Dans les deux cas précités, le Brexit n’impactera pas les transferts de données de nos entreprises françaises.

Il en ira probablement également ainsi dans le cas d’une entreprise française établie en France et traitant des données de ressortissants britanniques dans le cadre de ses activités. En effet, l’article 3 du RGPD [2] dispose que le texte a vocation à s’appliquer aux traitements de données personnelles effectuées dans le cadre des activités d’un établissement d’un responsable du traitement ou d’un sous-traitant sur le territoire de l’Union, de sorte qu’une fois ces conditions établies, le Brexit ne devrait pas avoir d’impact.

La vraie question se pose concernant les entreprises françaises transférant des données à caractère personnel vers le Royaume-Uni.

Depuis le 1er janvier et jusqu’au 1er juillet 2021, le Royaume-Uni est entré dans une période dite « transitoire ». En effet, dans le cadre de l’accord de commerce et de coopération conclu le 24 décembre 2020, le Royaume-Uni et l’Union européenne sont convenus que le RGPD resterait applicable de manière transitoire pour une durée supplémentaire maximale de 6 mois. Ainsi, toute communication de données faite par une société française vers le Royaume-Uni continue de se faire dans le cadre actuel et ne doit pas être pas considérée comme un transfert de données vers un pays tiers.

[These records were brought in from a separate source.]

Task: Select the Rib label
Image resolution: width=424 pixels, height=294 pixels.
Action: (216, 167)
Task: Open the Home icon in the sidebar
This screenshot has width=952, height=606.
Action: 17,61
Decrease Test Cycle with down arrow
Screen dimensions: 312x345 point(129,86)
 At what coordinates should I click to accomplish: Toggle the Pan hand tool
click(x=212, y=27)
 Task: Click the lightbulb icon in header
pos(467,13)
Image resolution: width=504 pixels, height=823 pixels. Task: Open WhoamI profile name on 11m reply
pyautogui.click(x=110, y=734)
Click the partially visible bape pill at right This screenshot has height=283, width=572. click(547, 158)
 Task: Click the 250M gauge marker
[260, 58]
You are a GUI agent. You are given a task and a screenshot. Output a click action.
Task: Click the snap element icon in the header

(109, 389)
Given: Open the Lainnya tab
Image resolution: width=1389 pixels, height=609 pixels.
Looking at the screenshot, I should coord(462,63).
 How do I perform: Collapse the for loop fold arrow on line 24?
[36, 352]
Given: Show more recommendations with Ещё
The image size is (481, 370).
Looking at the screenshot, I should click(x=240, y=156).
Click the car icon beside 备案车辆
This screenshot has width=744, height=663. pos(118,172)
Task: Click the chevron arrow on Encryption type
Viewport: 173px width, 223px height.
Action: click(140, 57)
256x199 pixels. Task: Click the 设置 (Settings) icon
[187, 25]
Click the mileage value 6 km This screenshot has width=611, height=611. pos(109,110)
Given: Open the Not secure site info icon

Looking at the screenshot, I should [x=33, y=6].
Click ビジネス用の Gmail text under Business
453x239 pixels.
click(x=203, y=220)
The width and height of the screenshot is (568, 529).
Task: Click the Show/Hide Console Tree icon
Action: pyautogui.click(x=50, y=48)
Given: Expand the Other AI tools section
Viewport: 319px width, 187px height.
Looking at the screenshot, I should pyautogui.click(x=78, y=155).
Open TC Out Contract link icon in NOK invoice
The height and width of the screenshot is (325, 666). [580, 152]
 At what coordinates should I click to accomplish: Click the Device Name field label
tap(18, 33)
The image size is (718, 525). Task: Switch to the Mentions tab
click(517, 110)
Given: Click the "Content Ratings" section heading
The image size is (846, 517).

Jusqu’au 1er juillet 2021 au plus tard, date butoir, le Brexit n’impacte pas les transferts de données vers le Royaume-Uni par les entreprises françaises, celles-ci devant continuer à appliquer la législation antérieure.

A compter du 1er juillet 2021, soit à la fin de la période transitoire, le Royaume-Uni devrait en principe être considéré comme un État tiers. Les entreprises françaises souhaitant continuer d’y exporter des données personnelles devront se plier à la réglementation en vigueur en matière de données personnelles vers un État tiers.

Cependant, il ne s’agit là que d’un principe, puisqu’en pratique, la Commission européenne rendra très probablement une « décision d’adéquation » en vertu de laquelle elle devrait estimer que le Royaume-Uni présente un niveau de protection suffisant justifiant la poursuite des transferts. Le Royaume-Uni assurant jusque lors, un niveau de protection des données très élevé et proche de celui de l’Union européenne, il serait surprenant qu’il ne soit pas statué en ce sens ; d’autant plus que d’autres États bénéficient d’ores-et-déjà de cette position privilégiée, tels que l’Argentine, l’Uruguay et la Suisse.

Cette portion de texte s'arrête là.